FIELD OF THE INVENTION

The present application is related to wire grid polarizers in the ultraviolet spectrum.

BACKGROUND

A wire grid polarizer can divide light into two different polarization states. One polarization state can primarily pass through the wire grid polarizer and the other polarization state can be primarily absorbed or reflected. The effectiveness or performance of wire grid polarizers is based on high transmission of a predominantly-transmitted polarization state (sometimes called Tp) and minimal transmission of an orthogonal polarization state (sometimes called Ts).

It can be beneficial to have high contrast (Tp/Ts).

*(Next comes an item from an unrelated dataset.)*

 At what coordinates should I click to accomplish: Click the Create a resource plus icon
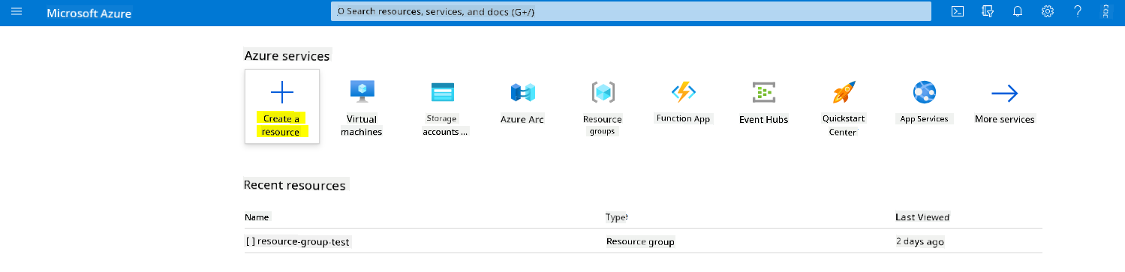click(282, 93)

Contrast can be improved by increasing transmission of the predominantly-transmitted polarization state (e.g. increasing Tp) and by decreasing transmission of the orthogonal polarization state (e.g. decreasing Ts).

BRIEF DESCRIPTION OF THE DRAWINGS (DRAWINGS MIGHT NOT BE DRAWN TO SCALE)

FIG. 1 is a cross-sectional side-view of a reflective wire grid polarizer 10 with an array of wires 16 on a substrate 17. Each wire 16 can include a silicon layer 11, a metal layer 12, a pair of low index layers 13, and a high index layer 14.

FIG. 2 is a cross-sectional side-view of a reflective wire grid polarizer 20 with an array of wires 16 on a substrate 17. Each wire 16 can include a silicon layer 11 and a metal layer 12. The silicon layer 11 can be thicker than the metal layer 12 (T1 > T2). The silicon layer 11 can be closer to the substrate 17 than the metal layer 12.

FIG. 3 is a cross-sectional side-view of a reflective wire grid polarizer 30 with an array of wires 16 on a substrate 17. Each wire 16 can include a metal layer 12 and a silicon layer 11. The metal layer 12 can be thicker than the silicon layer 11 (T2 > T1). The metal layer 12 can be closer to the substrate 17 than the silicon layer 11.

FIG. 4 is a cross-sectional side-view of a system for polarizing ultraviolet light, with a wire grid polarizer 42 as described herein. The system can include a reflector 45, a light source 44, a quarter-wave-plate 43, and the wire grid polarizer 42.

Definitions. The following definitions, including plurals of the same, apply throughout this patent application.

As used herein, the term “elongated” means that wire length is substantially greater than wire width W and wire thickness T6. Wire length is into the sheet of the figures and perpendicular to wire width W and wire thickness T6. For example, wire length can be at least 5 times, 100 times, 1000 times, or 10,000 times larger than wire width W, wire thickness T6, or both. See FIG. 1.

As used herein, the terms “on”, “located on”, “located at”, and “located over” mean located directly on or located over with some other solid material between. The terms “located directly on”, “adjoin”, “adjoins”, and “adjoining” mean direct and immediate contact.

Unless explicitly noted otherwise herein, all temperature-dependent values are such values at 25° C.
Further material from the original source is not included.